* TASK TO CARRY OUT: Transcribe the stretch of entries below from the line with "Instruction: Select the 09/09 date on x-axis" through the line with "Open the TÌM HIỂU THÊM link", exactly and with both ends included; leave out all other lines.

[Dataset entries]
* * * *

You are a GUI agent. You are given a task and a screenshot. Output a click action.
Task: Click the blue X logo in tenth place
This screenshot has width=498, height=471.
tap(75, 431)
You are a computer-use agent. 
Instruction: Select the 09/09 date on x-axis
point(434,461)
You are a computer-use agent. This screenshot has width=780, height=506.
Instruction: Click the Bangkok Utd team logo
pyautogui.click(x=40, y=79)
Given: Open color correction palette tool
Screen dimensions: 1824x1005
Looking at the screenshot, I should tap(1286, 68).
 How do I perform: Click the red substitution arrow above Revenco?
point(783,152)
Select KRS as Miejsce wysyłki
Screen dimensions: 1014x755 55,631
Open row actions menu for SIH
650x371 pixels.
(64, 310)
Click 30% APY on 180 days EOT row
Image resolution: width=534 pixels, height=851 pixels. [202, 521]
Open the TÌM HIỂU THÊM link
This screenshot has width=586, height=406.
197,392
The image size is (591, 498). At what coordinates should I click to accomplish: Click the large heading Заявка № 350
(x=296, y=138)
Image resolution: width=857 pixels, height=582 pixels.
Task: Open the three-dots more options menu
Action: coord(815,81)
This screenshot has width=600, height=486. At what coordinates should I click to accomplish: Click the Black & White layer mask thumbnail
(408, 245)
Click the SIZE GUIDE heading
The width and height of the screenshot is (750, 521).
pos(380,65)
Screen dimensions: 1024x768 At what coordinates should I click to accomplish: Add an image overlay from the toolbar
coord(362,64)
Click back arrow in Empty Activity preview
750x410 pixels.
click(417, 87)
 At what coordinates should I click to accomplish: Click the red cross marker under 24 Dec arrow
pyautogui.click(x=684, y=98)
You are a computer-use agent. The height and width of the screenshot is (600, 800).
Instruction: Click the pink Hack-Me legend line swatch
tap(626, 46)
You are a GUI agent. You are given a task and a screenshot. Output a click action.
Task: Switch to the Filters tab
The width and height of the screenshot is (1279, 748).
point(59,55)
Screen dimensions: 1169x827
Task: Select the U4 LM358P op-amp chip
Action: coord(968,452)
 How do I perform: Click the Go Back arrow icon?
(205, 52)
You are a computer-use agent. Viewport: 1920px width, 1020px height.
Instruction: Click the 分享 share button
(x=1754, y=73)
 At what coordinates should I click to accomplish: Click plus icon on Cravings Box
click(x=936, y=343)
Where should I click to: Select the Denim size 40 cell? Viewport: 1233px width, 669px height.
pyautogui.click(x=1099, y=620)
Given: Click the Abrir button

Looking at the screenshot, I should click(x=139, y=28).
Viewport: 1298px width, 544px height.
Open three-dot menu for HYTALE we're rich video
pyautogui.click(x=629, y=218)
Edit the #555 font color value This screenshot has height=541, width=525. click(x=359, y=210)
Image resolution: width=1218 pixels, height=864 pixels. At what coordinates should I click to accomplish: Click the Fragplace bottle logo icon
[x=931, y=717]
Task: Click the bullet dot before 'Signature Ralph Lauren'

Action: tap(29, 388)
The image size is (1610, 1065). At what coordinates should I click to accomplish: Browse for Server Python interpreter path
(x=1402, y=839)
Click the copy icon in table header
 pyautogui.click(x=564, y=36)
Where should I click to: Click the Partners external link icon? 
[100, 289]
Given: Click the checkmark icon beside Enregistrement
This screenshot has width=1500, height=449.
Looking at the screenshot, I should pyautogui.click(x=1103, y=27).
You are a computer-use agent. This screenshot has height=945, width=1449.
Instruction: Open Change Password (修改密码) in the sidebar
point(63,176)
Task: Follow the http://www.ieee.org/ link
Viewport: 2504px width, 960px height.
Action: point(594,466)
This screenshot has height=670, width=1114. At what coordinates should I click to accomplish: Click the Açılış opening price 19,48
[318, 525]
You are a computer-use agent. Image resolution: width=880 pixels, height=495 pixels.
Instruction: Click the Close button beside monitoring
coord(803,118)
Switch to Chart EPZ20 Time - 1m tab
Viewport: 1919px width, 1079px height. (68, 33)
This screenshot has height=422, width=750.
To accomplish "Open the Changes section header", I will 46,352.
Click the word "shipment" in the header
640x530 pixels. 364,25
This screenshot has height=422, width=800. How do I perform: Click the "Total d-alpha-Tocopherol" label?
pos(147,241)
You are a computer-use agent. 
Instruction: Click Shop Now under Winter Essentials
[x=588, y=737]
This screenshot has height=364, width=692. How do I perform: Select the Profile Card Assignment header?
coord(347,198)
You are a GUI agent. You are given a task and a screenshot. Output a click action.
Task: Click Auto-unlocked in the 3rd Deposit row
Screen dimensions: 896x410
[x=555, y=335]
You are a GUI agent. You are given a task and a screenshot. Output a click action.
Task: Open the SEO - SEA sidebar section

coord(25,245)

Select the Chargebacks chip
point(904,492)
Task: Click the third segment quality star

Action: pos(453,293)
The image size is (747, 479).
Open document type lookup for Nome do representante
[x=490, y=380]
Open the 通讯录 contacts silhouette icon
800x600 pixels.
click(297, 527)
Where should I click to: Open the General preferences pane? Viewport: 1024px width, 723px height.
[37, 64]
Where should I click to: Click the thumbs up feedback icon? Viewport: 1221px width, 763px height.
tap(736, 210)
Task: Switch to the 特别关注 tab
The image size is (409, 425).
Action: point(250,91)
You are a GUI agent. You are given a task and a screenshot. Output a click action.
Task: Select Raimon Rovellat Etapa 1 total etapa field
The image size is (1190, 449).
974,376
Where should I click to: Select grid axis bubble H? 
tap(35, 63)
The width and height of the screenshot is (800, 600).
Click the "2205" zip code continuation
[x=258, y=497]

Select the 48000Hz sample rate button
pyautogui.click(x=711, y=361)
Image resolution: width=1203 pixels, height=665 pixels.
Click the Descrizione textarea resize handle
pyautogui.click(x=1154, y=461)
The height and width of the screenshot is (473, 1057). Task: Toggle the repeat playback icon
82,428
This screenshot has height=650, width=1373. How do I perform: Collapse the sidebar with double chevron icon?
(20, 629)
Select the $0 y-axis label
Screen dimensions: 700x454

* * * *

* YOUR RESPONSE:
Instruction: Select the 09/09 date on x-axis
point(434,461)
You are a computer-use agent. This screenshot has width=780, height=506.
Instruction: Click the Bangkok Utd team logo
pyautogui.click(x=40, y=79)
Given: Open color correction palette tool
Screen dimensions: 1824x1005
Looking at the screenshot, I should tap(1286, 68).
 How do I perform: Click the red substitution arrow above Revenco?
point(783,152)
Select KRS as Miejsce wysyłki
Screen dimensions: 1014x755 55,631
Open row actions menu for SIH
650x371 pixels.
(64, 310)
Click 30% APY on 180 days EOT row
Image resolution: width=534 pixels, height=851 pixels. [202, 521]
Open the TÌM HIỂU THÊM link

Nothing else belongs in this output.